DATA SHOWN:
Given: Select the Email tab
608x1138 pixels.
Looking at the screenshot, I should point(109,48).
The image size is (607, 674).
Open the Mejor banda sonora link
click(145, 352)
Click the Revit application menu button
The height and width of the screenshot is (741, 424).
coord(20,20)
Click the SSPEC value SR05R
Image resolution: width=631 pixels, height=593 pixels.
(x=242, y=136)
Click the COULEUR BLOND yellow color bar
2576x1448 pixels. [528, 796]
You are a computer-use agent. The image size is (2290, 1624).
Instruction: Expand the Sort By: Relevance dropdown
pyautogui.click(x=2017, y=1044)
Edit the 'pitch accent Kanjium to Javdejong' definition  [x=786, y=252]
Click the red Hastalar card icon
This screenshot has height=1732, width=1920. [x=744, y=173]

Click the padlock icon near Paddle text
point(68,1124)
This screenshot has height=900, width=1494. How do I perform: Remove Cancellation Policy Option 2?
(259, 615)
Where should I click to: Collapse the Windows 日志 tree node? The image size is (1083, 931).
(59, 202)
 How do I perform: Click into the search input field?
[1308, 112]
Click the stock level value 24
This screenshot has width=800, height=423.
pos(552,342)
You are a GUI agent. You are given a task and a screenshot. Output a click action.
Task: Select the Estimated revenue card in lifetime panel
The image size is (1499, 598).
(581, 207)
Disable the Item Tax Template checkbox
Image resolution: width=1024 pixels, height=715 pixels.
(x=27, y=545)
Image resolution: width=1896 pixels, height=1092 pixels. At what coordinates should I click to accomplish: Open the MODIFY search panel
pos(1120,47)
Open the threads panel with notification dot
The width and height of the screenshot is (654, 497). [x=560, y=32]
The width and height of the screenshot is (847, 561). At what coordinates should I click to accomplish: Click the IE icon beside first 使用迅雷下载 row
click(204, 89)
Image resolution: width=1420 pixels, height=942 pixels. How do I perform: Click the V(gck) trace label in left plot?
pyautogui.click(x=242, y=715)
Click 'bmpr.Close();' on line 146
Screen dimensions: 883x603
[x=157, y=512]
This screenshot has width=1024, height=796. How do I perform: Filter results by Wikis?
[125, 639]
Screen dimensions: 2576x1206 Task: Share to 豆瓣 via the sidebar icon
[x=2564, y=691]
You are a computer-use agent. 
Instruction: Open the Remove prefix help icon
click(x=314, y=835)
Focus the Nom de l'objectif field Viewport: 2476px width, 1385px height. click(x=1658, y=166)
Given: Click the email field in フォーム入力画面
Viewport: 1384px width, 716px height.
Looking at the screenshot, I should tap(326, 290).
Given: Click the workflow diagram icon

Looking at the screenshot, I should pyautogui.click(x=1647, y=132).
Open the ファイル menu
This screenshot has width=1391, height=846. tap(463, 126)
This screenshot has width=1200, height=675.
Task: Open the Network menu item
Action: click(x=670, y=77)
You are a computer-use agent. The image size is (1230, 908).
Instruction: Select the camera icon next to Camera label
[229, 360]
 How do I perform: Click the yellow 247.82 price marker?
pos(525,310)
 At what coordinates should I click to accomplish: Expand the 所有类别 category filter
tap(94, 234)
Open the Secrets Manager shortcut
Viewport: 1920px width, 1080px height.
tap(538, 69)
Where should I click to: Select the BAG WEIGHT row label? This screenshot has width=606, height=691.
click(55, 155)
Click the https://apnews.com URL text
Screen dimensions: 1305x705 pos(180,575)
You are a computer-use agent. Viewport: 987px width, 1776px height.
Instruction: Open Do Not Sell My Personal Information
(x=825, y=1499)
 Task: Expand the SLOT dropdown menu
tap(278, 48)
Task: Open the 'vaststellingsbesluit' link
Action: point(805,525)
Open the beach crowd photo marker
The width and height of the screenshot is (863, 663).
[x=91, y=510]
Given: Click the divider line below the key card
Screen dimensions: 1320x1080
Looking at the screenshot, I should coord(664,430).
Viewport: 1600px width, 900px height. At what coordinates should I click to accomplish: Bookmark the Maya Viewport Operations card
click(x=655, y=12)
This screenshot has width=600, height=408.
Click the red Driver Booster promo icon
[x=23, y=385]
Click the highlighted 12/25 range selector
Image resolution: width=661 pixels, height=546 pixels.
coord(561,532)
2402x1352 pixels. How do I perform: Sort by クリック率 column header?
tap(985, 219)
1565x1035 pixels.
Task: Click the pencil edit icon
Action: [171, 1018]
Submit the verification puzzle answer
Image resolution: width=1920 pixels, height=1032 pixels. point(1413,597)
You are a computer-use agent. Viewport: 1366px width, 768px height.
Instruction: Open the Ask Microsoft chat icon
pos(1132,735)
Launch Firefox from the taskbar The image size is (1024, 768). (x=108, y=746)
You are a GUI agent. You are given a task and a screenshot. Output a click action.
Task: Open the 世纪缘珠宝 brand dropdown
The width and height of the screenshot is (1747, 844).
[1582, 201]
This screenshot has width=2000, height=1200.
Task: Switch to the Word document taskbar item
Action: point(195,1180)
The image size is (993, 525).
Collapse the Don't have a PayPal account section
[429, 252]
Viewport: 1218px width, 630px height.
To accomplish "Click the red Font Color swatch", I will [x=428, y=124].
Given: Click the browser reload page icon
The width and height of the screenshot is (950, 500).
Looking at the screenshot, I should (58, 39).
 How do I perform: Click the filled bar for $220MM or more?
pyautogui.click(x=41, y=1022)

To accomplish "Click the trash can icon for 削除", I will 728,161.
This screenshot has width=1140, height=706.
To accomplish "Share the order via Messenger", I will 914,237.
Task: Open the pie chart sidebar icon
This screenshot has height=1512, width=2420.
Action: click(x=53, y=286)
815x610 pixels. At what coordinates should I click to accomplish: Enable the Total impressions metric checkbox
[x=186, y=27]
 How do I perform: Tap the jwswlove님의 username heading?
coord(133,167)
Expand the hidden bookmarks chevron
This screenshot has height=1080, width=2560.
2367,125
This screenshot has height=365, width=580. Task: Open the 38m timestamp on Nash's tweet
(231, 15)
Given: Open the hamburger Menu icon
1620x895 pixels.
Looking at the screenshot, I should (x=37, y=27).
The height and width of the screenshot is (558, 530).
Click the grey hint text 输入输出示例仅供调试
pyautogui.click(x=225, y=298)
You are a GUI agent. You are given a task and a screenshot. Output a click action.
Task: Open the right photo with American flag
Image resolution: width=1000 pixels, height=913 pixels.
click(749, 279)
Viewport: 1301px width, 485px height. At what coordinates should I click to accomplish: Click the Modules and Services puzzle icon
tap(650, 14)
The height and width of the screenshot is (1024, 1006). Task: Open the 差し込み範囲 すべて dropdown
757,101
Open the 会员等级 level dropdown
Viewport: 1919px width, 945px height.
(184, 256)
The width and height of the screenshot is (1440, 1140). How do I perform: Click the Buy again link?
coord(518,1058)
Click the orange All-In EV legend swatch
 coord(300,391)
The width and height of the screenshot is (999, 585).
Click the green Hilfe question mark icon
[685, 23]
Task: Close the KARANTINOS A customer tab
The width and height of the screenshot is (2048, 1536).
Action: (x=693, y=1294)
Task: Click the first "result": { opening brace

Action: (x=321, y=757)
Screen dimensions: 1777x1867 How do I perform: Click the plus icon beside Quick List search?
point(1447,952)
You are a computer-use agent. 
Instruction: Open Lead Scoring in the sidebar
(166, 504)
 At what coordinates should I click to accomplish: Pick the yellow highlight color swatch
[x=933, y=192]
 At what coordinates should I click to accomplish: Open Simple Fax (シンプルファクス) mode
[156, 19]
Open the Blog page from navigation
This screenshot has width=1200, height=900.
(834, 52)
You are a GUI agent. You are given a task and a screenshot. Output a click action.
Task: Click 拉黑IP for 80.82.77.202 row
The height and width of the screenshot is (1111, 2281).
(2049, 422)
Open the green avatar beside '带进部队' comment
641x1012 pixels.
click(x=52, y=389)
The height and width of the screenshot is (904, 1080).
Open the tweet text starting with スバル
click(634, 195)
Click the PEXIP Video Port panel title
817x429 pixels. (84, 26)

STATED GOAL:
Echo the lines from the start through the line containing "click(204, 89)", inclusive, without changing them.

EXERCISE OUTPUT:
Given: Select the Email tab
608x1138 pixels.
Looking at the screenshot, I should point(109,48).
The image size is (607, 674).
Open the Mejor banda sonora link
click(145, 352)
Click the Revit application menu button
The height and width of the screenshot is (741, 424).
coord(20,20)
Click the SSPEC value SR05R
Image resolution: width=631 pixels, height=593 pixels.
(x=242, y=136)
Click the COULEUR BLOND yellow color bar
2576x1448 pixels. [528, 796]
You are a computer-use agent. The image size is (2290, 1624).
Instruction: Expand the Sort By: Relevance dropdown
pyautogui.click(x=2017, y=1044)
Edit the 'pitch accent Kanjium to Javdejong' definition  [x=786, y=252]
Click the red Hastalar card icon
This screenshot has height=1732, width=1920. [x=744, y=173]

Click the padlock icon near Paddle text
point(68,1124)
This screenshot has height=900, width=1494. How do I perform: Remove Cancellation Policy Option 2?
(259, 615)
Where should I click to: Collapse the Windows 日志 tree node? The image size is (1083, 931).
(59, 202)
 How do I perform: Click into the search input field?
[1308, 112]
Click the stock level value 24
This screenshot has width=800, height=423.
pos(552,342)
You are a GUI agent. You are given a task and a screenshot. Output a click action.
Task: Select the Estimated revenue card in lifetime panel
The image size is (1499, 598).
(581, 207)
Disable the Item Tax Template checkbox
Image resolution: width=1024 pixels, height=715 pixels.
(x=27, y=545)
Image resolution: width=1896 pixels, height=1092 pixels. At what coordinates should I click to accomplish: Open the MODIFY search panel
pos(1120,47)
Open the threads panel with notification dot
The width and height of the screenshot is (654, 497). [x=560, y=32]
The width and height of the screenshot is (847, 561). At what coordinates should I click to accomplish: Click the IE icon beside first 使用迅雷下载 row
click(204, 89)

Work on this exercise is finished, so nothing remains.